The $ in a regular expression means the end of the string, thus, you could use $ to specify that not only does the output must have Skype in it, it must end with Skype. This means if you have a command called Skype Controller, you won't pull it up:
ps -clx | grep 'Skype$' | awk '{print $2}' | head -1
You can also simplify things by using the ps -o format to just pull up the columns you want:
ps -eo pid,comm | grep 'Skype$' | awk '{print $1}' | head -1
And, you can eliminate head by simply using awk's ability to select your line for you. In awk, NR is your record number. Thus you could do this:
ps -eo pid,comm | grep 'Skype$' | awk 'NR == 1 {print $1}'
Heck, now that I think of it, we could eliminate the grep too:
ps -eo pid,comm | awk '/Skype$/ {print $1; exit}'
This is using awk's ability to use regular expressions. If the line contains the regular expression, 'Skype$', it will print the first column, then exit
The only problem is that if you had a command Foo Skype, this will also pick it up. To eliminate that, you'll have to do a bit more fancy footwork:
ps -eo pid,comm | while read pid command
do
if [[ "$command" = "Skype" ]]
then
echo $pid
break
fi
done
The while read is reading two variables. The trick is that read uses white space to divide the variables it reads in. However, since there are only two variables, the last one will contain the rest of the entire line. Thus if the command is Skype Controller, the entire command will be put into $command even though there's a space in it.
Now, we don't have to use a regular expression. We can compare the command with an equality.
This is longer to type in, but you're actually using fewer commands and less piping. Remember awk is looping through each line. All you're doing here is making it more explicit. In the end, this is actually much more efficient that what you originally had.
If pgrep is available on Mac, you can use pgrep '^Skype$'. This will list the process id of all processes called Skype.
You used the wrong quotes in your script:
ps -clx | grep "$1" | awk '{print $2}' | head -1
or
pgrep "^$1$"
The problem with your second example is that the $1 is in single quotes, which prevents bash from expanding the variable.

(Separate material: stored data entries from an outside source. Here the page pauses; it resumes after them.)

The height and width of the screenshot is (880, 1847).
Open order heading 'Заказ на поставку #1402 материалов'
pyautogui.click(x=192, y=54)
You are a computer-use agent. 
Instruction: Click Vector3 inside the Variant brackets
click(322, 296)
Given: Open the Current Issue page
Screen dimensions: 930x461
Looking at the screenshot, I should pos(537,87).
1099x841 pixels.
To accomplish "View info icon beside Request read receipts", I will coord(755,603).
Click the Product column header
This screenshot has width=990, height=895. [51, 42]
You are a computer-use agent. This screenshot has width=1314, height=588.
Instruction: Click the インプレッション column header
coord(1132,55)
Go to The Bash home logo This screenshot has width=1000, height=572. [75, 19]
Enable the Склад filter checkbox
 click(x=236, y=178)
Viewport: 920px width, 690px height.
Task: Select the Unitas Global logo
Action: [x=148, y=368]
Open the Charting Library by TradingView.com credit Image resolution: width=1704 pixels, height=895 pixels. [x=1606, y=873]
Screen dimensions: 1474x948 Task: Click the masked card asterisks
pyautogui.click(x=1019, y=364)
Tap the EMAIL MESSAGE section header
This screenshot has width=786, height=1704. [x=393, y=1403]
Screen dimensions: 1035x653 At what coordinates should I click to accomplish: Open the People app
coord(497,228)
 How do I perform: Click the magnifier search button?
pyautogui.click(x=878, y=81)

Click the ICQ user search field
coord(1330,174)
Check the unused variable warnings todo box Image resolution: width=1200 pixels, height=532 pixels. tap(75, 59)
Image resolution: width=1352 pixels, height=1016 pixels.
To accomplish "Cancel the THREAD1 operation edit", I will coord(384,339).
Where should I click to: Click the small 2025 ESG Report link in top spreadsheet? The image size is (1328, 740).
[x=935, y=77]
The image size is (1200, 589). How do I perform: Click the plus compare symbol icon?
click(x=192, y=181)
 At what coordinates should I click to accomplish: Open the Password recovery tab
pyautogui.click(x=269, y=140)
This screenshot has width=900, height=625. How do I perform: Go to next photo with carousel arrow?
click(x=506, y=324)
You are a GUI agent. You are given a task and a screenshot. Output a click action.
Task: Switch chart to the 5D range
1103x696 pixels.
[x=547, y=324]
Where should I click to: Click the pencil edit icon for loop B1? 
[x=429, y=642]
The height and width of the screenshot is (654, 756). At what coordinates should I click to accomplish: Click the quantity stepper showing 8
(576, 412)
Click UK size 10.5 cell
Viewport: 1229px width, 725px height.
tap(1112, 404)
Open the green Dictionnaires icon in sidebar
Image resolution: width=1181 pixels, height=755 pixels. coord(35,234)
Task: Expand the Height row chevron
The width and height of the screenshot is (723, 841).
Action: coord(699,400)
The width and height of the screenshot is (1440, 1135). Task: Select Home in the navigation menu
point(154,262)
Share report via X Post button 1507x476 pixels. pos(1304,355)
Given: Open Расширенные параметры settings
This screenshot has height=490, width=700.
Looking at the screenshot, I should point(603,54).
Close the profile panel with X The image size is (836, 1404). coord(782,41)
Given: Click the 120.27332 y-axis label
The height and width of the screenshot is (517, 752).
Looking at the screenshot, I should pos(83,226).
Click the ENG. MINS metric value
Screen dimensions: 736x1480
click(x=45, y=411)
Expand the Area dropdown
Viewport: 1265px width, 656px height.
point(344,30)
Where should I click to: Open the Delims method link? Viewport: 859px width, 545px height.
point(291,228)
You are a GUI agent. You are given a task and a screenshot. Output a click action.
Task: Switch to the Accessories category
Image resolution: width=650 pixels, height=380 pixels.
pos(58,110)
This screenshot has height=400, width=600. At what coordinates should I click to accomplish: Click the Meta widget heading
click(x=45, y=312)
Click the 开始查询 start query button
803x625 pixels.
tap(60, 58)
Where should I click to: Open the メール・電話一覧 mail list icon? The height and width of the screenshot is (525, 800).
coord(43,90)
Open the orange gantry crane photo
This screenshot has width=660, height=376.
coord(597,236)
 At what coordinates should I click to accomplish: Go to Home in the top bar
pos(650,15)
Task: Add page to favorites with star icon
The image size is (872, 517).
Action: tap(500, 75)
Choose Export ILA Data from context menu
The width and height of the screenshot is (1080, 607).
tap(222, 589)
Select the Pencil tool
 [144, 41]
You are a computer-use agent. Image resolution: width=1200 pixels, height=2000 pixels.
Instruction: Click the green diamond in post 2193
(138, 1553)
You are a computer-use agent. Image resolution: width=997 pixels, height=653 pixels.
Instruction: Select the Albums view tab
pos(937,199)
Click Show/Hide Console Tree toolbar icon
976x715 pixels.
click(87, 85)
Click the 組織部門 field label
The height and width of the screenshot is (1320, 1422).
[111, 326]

There is already a utility that accomplishes what you want without manually parsing ps output.
pgrep "$1"
You can do this in AppleScript:
tell application "System Events"
set skypeProcess to the process "Skype"
set pid to the unix id of skypeProcess
pid
end tell
which means you can use 'osascript' to get the PID from within a shell script:
$ osascript -e "tell application \"System Events\"" -e "set skypeProcess to the process \"Skype\"" -e "set pid to the unix id of skypeProcess" -e "pid" -e "end tell"
3873
You can format the output of ps using the -o [field],... and list by process name using -C [command_name] ;however, ps will still print the column header, which can be removed by piping it through grep -v PID
ps -o pid -C "$1" |grep -v PID
where $1 would be the command name (in this case Skype)
I'd so something like:
ps aux | grep Skype | awk 'NR==1 {print $2}'
==== UPDATE ====
Use the parameter without quotes and use single quotes for awk
#!/bin/bash
ps aux | grep $1 | awk 'NR==1 {print $2}'
Method 1 - Use awk
I don't see any reason to use the -l flag (long format), I also don't see any reason to use grep and awk at the same time: awk has grep capability built in. Here is my plan: use ps and output just 2 columns: pid and command, then use awk to pick out what you want:
ps -cx -o pid,command | awk '$2 == "Skype" { print $1 }'
Method 2 - Use bash
This method has the advantage that if you already script in bash, you don't even need awk, which save one process. The solution is longer than the other method, but very straight forward.
#!/bin/bash
ps -cx -o pid,command | {
while read pid command
do
if [ "_$command" = "_$1" ]
then
# Do something with the pid
echo Found: pid=$pid, command=$command
break
fi
done
}
pgrep myAwesomeAppName
This works great under Catalina 10.15.2
Use double quotes to allow bash to perform variable substitution.
Single quotes disable bash variable substitution mechanism.